How do you make yourself stand out? It’s easy to tell people to “take the hard jobs,” but preparation for the hard jobs is what really matters. I focused on building the skills I needed for the next level. This forward-focus positioned me to accept new opportunities without hesitation.
My personal reputation is what made me stand out and get offered the hard jobs. I was consistent and people trusted me. I earned this reputation by balancing technical competence, mission commitment, and leader character.
Building technical competence is the easy part—you do it by getting out of your office and learning from your people. You read professional journals and interact with your peers. You study your trade and expand your technical foundation.

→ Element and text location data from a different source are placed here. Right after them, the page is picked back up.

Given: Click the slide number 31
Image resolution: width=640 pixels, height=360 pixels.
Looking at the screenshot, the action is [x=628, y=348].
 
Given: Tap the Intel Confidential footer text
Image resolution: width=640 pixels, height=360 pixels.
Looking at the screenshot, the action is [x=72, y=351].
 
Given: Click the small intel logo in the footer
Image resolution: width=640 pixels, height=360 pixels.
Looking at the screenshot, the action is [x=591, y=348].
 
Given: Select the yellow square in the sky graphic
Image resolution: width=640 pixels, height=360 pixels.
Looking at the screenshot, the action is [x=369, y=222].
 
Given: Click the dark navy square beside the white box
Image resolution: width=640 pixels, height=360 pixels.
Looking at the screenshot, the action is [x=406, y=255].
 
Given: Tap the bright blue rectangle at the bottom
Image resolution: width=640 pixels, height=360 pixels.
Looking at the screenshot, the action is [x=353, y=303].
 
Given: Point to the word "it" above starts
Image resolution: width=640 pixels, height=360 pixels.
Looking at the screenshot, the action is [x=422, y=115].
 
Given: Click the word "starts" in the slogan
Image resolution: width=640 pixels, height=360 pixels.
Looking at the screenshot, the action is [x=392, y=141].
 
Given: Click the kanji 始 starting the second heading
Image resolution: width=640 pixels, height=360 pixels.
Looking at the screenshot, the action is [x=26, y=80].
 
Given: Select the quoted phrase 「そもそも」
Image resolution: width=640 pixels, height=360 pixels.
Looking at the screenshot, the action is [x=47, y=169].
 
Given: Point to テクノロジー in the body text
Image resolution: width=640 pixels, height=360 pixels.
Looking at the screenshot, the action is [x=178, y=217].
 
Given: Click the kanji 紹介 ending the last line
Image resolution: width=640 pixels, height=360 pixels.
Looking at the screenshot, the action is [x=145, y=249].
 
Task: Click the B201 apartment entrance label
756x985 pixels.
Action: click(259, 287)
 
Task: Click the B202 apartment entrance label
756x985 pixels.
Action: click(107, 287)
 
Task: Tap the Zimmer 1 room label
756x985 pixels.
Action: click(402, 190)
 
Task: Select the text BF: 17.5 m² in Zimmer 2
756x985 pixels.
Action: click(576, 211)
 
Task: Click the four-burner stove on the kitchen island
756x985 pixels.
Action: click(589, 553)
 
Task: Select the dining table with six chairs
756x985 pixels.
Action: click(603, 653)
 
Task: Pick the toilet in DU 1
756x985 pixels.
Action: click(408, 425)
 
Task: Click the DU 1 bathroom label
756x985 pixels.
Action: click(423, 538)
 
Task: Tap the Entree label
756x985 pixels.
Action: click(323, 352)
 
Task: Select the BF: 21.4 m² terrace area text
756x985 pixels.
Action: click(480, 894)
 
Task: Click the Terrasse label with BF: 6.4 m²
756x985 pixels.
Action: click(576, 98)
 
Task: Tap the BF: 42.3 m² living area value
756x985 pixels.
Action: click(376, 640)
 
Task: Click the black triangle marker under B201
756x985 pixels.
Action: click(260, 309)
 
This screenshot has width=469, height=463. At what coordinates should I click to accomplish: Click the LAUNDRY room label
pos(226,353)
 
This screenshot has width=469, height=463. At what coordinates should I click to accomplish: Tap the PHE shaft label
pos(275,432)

Mission commitment is a little harder because you can’t fake commitment. Don’t take a hard job just to get ahead if you don’t believe in what you will be producing. Wait for a better opportunity so that your commitment is authentically aligned to job expectations. Your people can spot a fake. Without commitment, you might be tempted to burn a few bridges to excel—the short-term gain can damage your long-term reputation.
Your leader character will make you stand out. Your character is underpinned by your values, which are constant. My opinion is that, in American society, men outpace women in their access to character mentoring. Young men are taught about character while young women are taught appropriate behaviors to fit in. Find a character mentor. I am fortunate because Army character development and mentoring is gender neutral. My values are the Army Values—loyalty, duty, respect, selfless service, honor, integrity, and personal courage. By establishing a link between your values and your behaviors, you will develop a strong character that inspires others with trust and confidence.
On the Hardest Challenge I’ve Had to Face in My Career
I hid my authentic self from my coworkers for 25 years. The military’s Don’t Ask/Don’t Tell policy mandated that I must be fired if I revealed to anyone that I am gay. I loved being a soldier so much that I willingly marginalized myself in order to serve. Over time, this caused painful internal conflict because my personal values were increasingly at odds with the Army’s institutional values. The mental stress of hiding my everyday life and my partner (now wife), Tracey, was enormous. I am very proud that the military now aligns its family policy with the reality of same-sex marriage. Tracey and I are visible about our relationship to role model the new reality of military families and to signal that inclusion matters in the Army. I want my personal example to defy stereotypes.
On What It Takes to Stay Competitive
It takes competence, physical courage, people skills, and a commitment to lifelong learning to succeed. I have always read memoirs to broaden my worldview, modeled positive behaviors I admire in others, and shared credit with the team. “Climbing the ladder” requires different skills at each level. To stay competitive I consciously strive to perform today with the skills required for success at the next higher level of responsibility.